--- Task to carry out ---
Look for the line containing "Image resolution: width=722" and the line containing "The image size" in the entries below. Copy those two and all lines between them exactly, leaving out pictures.

--- Data to process ---
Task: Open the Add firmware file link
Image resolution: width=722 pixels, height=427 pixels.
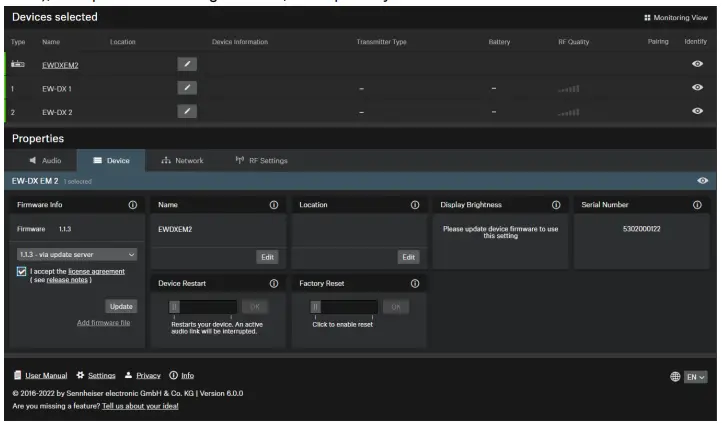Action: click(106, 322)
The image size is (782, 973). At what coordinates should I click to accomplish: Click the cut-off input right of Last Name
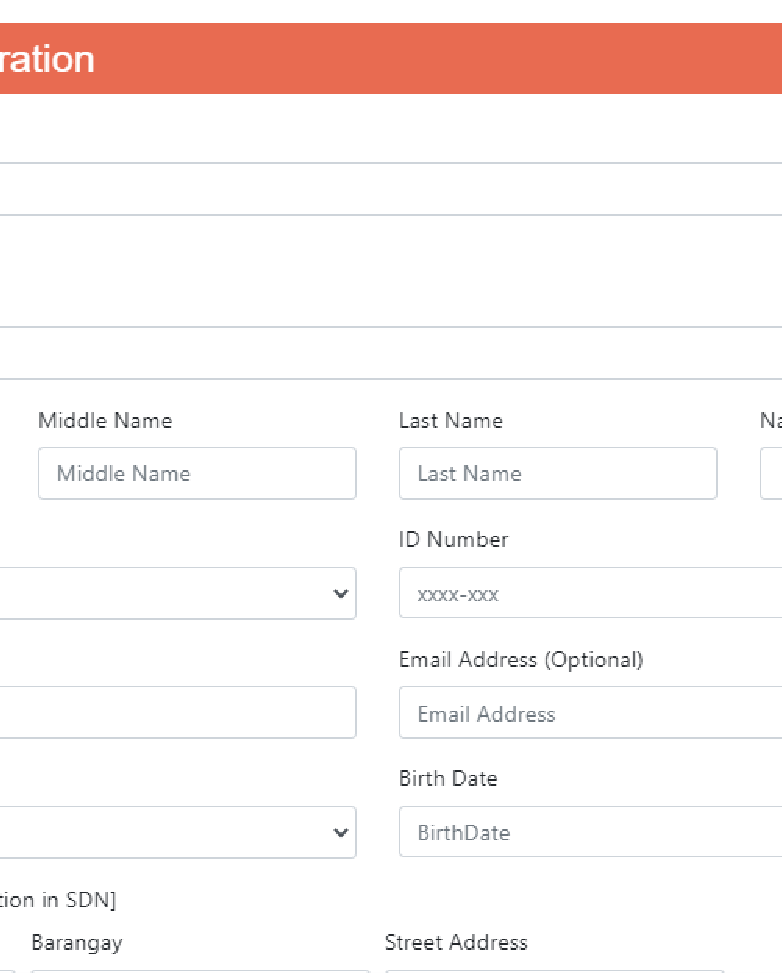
---
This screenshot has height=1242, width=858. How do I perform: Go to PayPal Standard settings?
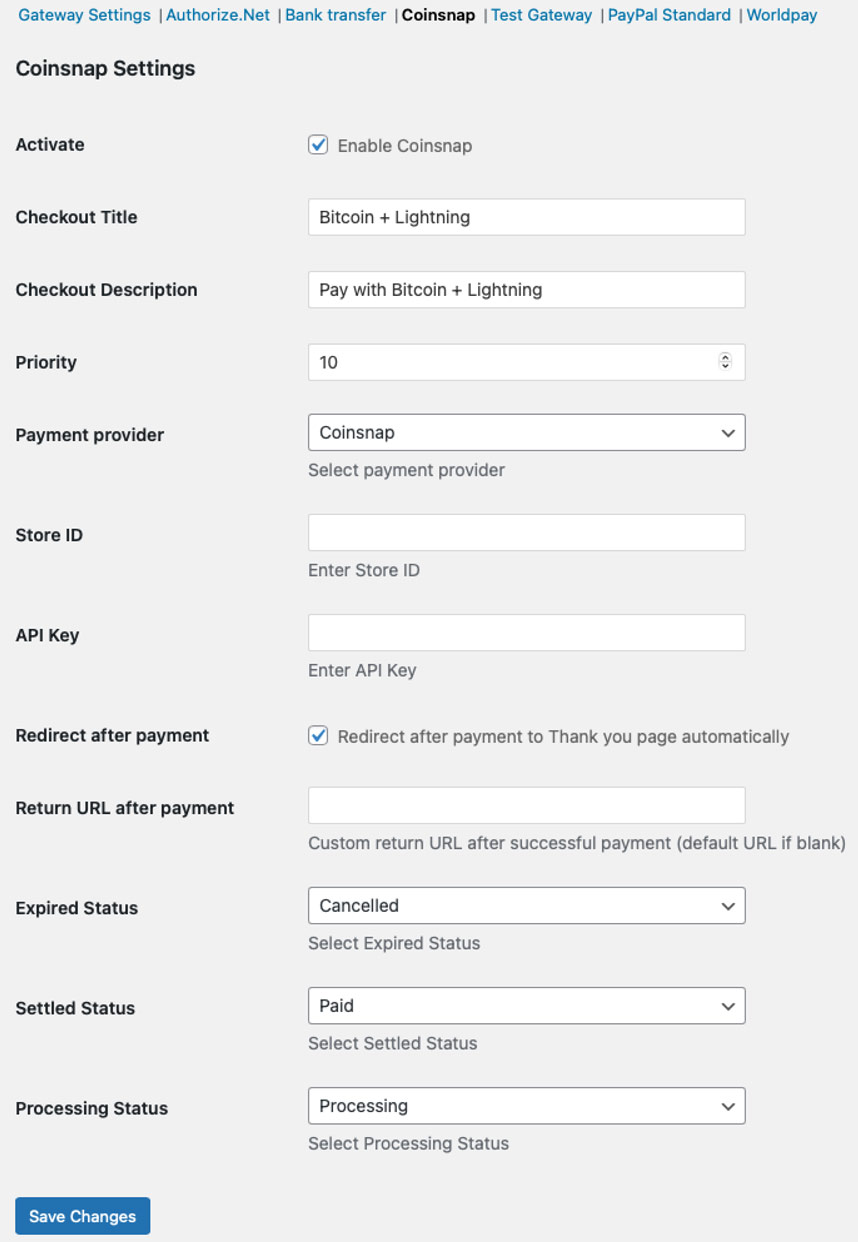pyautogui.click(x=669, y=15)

--- Finished exercise ---
Image resolution: width=722 pixels, height=427 pixels.
Action: click(106, 322)
The image size is (782, 973). At what coordinates should I click to accomplish: Click the cut-off input right of Last Name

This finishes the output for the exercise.